REGIONE – Una sanità più vicina ai cittadini, capace di rispondere alle sfide terapeutiche del presente e del futuro. È questo l’obiettivo della risoluzione presentata dal consigliere regionale di Fratelli d’Italia, Leonardo D’Addazio, che impegna la Giunta regionale a rafforzare la rete ematologica territoriale in Abruzzo.
«Si tratta di una proposta concreta – spiega D’Addazio – che nasce dall’ascolto dei bisogni reali e dalla volontà di costruire una sanità moderna, accessibile e sostenibile». L’ematologia, settore in continua evoluzione, ha già visto l’innovazione terapeutica trasformare molte patologie in condizioni croniche gestibili. Per questo, secondo il consigliere, è fondamentale che anche l’Abruzzo si doti di modelli organizzativi capaci di portare le terapie direttamente nei territori.”

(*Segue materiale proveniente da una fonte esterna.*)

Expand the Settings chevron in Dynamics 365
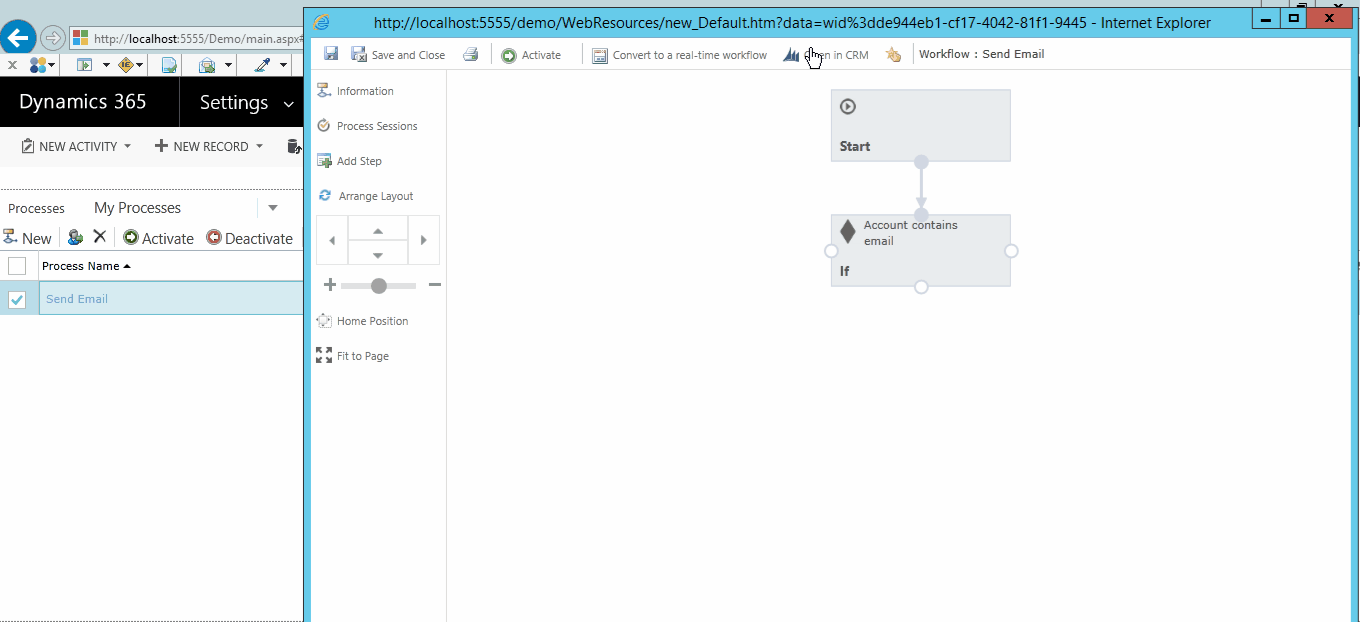Screen dimensions: 1360x622 click(289, 103)
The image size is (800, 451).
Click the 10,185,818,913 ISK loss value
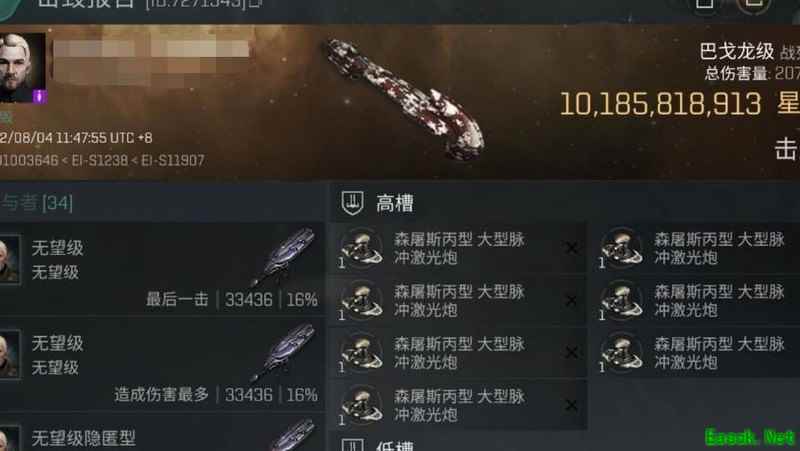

La risoluzione prevede l’attivazione di progetti pilota, l’erogazione territoriale delle terapie sottocutanee e un sistema di monitoraggio basato su indicatori chiari come tempi di attesa, aderenza terapeutica e mobilità sanitaria. Un approccio che punta a ridurre i viaggi fuori regione per ricevere cure, migliorando al contempo la qualità dell’assistenza.
«Le terapie devono arrivare nelle Case della Comunità, nei distretti, in collaborazione con medici di base e farmacie dei servizi», aggiunge D’Addazio. «È una visione che si ispira alle migliori esperienze nazionali e che punta a costruire un sistema sanitario regionale più vicino alle persone».
Fratelli d’Italia, conclude il consigliere, è impegnato a rendere l’Abruzzo una regione capace di affrontare le sfide della sanità del futuro, e questo documento rappresenta un passo importante in quella direzione.